“Yanlış Soru Doğru Cevap”ta Çilem Dilber var

“Yanlış Soru Doğru Cevap”ta Çilem Dilber var

Utku Yıldırım‘ın yürütücülüğünde Yanlış Soru Doğru Cevap konuşmalarında Çilem Dilber’le devam ediyor.

Megafonumuzu bu kez Çilem Dilber’e uzattık, bakalım ne söz sözledi, laf lafladı can hey.

Merhaba, kitap fuarlarına giderken 102 kiloluk kitap yüküyle dönmenin sıkıntısını çekmeye başlayanlardan mısınız?

 Çok isterdim her yıl fuarlara katıldığımı, çekçekli valizimi doldurmadan alanı terk etmediğimi söylemeyi. Aynı anda hem İzmir’de hem Beylikkdüzü civarlarında görüldüğüme dair söylentilerin ortalarda dolaşması havalı olurdu hatta fantastik.

Online kitap alışverişi yapıyorum. Hayat kısa, okunacak çok kitap var. Bir fuardan diğerine ben aynı ben olmayabilirim.

Siz mi öyküye koşarsınız yoksa öykü mü size koşar? İlla koşulacak, bu kesinse?

Öykü orada bir yerde öylece durup onu bulmamı bekliyor. Sinir bozucu değil mi? Başka yerlerde arayıp onca zaman harcamışım, koştur koştur kan ter içinde kalmışım, (Sahi neden bu acele diye de düşünmemişim hiç.) bir bakıyorum ukala ukala sırıtıyor bana.

Okuduğunuz bir kitaptaki karakterle ciddi ciddi kavga eder, “Eşşek seni,” deyip paparayı yedirmek ister misiniz?

Karakterden çok yazarla kavga ederim. Karaktere haksızlık etmişse, sazı almış eline, zavallıya ağız açtırmıyorsa. Yerini dar ediyor, hikayesini burnundan getiriyorsa kavga ederim tabii. İnsan karakterine böyle yapar mı? Olmaz olsun öyle yazar.

Eleştiriyi hangi koşulda nereye koyarsınız? Baş üstüne? Ayak altına? Terk edilince özellikle belirgin hâle gelen göğüs boşluğuna?

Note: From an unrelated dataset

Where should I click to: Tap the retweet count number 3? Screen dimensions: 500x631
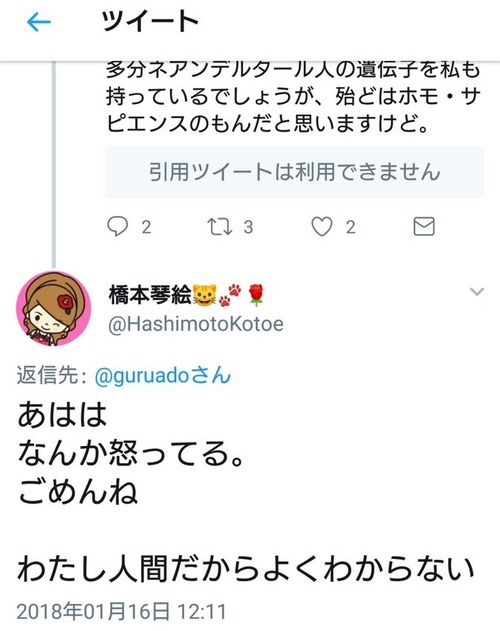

C şıkkı. Göğsüme öküz oturur. Olsun, yine de kıymetlidir, fikir verir. Hem eleştirene hem eleştirilene dair.

En sevdiğiniz türün yok olmaması için başka bir tür yok olacak, hangisi? Şiir? Roman? Teke zortlatması?

Şairler affetsin, şiiri harcardım. Tekelerin bundan haberi bile olmazdı.